Peregrinos dan vueltas a la estupa sagrada de Wat Phra Mahathat
Solo entonces se toman un respiro. Muchos de los peregrinos son monjes venidos incluso de Malasia y Ceilán. Algunos son novicios acompañados con sus familias. Como si fuera parte del ceremonial, todos hacen lo mismo: de los pliegues de su sencilla túnica sacan un iphone, o un sansung, y se hacen un selfie que inmediatamente envían por WhatshApp o Twitter, quién sabe si hasta el Wat Phra That Doi Suthep, en la alejada Chiang Mai. Sincretismo de fe elemental y tecnología punta, ejemplo perfecto de lo que hoy es Tailandia.
Dos monjes budistas whasappean ante la estupa sagrada de Wat Phra Mahathat.
Amanecer en Nadan beach
Concluí el día en el
Aava Resort & Spa, magnífico hotel levantado por
Caty y Atte Savisalo, emprendedora pareja de finlandeses, en Nadan Beach, tal vez la mejor playa de este litoral todavía ignorado por el turismo de masas. Mientras cenaba, Dikky, una de las chicas del restaurante, me dijo que al amanecer los delfines nadaban todos los días frente a la playa. Unas horas después, el reflejo de la luna sobre su vestido blanco guiaba mis pasos en la oscuridad. Por la orilla caminamos hasta la esquina del arenal.
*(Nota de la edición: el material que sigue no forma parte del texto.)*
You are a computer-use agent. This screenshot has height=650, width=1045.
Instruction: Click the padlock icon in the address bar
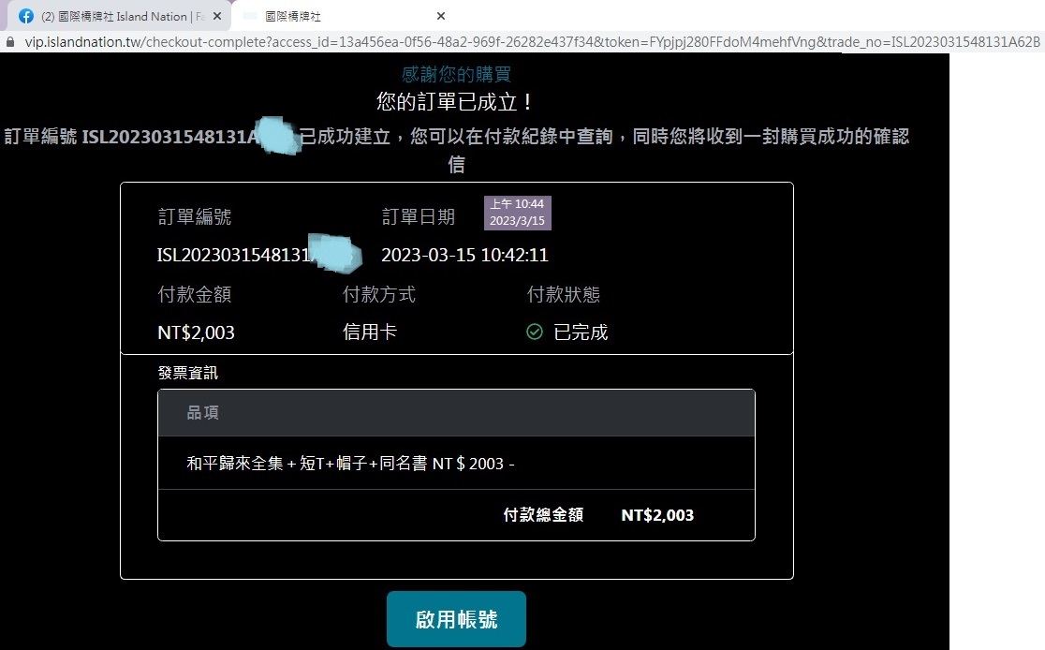[10, 42]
Aava Resort & Spa, en Nadam beach.
Según aclaraba el día, descubrimos a solitarios pescadores con el agua hasta la cintura echando las redes. Nos sentamos a esperar, hasta que el sol levantó por el horizonte y aparecieron los delfines. Venían a por los descartes de los pescadores. La comida fácil les hacía saltar y nadar como locos.
Pescadora de Nadam beach con sus redes al amanecer
Cuando nos dimos cuenta, el Sol nos quemaba la espalda. Dikky abrió entonces la sombrilla y, protegidos bajo su sombra, me explicó todo lo que sabía de aquello.
Nadam beach es uno de los más hermosos arenales de Surat Thani.